=== YOUR INSTRUCTIONS ===
Take the data below. Output it exactly from its first line through the line containing "Task: Click the white-shirted".

(RECORDS PROVIDED)

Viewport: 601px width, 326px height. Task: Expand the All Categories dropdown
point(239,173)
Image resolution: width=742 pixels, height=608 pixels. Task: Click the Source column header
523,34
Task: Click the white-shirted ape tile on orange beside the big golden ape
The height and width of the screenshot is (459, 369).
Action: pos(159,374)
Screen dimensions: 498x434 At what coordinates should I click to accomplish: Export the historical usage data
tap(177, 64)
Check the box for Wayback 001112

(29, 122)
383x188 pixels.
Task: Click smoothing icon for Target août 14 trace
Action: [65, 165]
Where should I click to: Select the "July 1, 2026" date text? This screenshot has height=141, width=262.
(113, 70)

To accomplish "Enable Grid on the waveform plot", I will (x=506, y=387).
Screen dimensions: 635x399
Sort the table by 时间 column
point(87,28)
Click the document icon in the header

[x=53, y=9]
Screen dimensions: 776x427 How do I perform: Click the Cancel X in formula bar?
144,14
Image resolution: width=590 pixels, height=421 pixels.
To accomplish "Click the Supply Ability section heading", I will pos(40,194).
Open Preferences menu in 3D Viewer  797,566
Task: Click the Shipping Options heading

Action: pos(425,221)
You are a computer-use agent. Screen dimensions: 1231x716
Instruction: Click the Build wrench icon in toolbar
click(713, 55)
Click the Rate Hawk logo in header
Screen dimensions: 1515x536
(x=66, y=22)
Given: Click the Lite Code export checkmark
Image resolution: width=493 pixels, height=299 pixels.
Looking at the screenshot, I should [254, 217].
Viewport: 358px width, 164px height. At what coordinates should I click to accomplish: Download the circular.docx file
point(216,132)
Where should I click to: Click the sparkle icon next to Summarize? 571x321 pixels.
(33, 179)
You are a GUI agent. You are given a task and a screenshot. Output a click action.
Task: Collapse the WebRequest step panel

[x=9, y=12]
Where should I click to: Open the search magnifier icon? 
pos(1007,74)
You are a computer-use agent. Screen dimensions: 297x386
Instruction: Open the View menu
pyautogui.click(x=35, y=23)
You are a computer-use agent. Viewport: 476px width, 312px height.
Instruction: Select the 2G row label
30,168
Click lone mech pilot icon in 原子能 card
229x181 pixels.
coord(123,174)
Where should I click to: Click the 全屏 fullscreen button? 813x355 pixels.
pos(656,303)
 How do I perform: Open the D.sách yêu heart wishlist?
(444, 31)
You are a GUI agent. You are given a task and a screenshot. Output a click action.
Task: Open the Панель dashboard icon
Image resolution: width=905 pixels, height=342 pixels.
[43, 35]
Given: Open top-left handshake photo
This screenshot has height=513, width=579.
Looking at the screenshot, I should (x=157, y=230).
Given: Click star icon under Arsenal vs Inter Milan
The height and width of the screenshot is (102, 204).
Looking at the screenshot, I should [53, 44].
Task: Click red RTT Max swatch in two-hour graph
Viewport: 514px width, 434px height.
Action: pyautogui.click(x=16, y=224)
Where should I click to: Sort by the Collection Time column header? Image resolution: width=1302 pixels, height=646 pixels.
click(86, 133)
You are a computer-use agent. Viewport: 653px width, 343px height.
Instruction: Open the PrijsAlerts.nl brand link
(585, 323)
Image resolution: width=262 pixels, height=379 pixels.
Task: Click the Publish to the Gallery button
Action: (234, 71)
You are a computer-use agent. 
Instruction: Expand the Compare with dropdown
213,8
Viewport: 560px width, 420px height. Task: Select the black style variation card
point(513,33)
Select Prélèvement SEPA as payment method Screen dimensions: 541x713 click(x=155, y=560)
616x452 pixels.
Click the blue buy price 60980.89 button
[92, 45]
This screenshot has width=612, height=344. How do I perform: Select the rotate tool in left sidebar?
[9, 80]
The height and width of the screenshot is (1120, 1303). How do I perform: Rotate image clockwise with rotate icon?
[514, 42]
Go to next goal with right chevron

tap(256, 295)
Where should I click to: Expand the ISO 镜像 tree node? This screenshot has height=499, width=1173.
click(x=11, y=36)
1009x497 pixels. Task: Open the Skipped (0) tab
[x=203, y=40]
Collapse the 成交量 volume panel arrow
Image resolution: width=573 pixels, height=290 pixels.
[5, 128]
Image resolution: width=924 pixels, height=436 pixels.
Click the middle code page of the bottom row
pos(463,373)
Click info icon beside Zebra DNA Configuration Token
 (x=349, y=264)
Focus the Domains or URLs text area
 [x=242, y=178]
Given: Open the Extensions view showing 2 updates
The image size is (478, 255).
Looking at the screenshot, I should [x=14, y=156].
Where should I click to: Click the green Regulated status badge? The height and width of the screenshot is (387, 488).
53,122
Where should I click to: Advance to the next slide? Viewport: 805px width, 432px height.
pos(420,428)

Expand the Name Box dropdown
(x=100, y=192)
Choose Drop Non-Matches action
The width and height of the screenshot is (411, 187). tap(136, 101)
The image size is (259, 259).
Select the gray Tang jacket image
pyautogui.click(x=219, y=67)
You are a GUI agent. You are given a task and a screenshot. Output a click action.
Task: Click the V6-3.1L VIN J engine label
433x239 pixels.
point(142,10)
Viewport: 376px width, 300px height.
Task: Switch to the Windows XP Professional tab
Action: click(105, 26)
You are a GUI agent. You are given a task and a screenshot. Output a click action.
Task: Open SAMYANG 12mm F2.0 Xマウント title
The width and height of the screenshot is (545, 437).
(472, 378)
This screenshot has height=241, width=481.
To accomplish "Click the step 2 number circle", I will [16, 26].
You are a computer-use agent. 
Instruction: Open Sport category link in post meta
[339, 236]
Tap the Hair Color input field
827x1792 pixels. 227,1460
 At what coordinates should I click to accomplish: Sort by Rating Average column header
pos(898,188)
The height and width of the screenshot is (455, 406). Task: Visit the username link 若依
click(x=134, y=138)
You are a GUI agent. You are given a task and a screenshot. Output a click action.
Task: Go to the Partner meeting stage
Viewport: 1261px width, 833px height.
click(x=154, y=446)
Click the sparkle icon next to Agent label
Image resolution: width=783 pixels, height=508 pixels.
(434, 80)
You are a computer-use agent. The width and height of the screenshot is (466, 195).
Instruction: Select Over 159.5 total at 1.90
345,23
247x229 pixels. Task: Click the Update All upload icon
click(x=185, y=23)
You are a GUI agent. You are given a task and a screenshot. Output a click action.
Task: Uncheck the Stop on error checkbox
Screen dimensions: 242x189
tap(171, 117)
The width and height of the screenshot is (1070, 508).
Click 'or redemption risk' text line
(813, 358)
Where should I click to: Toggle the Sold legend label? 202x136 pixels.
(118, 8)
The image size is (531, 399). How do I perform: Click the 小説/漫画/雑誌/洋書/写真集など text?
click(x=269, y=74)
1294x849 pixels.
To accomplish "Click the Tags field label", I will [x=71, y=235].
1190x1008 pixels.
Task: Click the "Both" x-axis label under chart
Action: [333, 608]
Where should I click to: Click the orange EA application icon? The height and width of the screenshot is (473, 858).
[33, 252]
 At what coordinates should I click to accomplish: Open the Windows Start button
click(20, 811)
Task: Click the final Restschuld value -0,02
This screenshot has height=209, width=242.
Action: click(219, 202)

(End RECORDS PROVIDED)

=== RESULT BELOW ===
Viewport: 601px width, 326px height. Task: Expand the All Categories dropdown
point(239,173)
Image resolution: width=742 pixels, height=608 pixels. Task: Click the Source column header
523,34
Task: Click the white-shirted ape tile on orange beside the big golden ape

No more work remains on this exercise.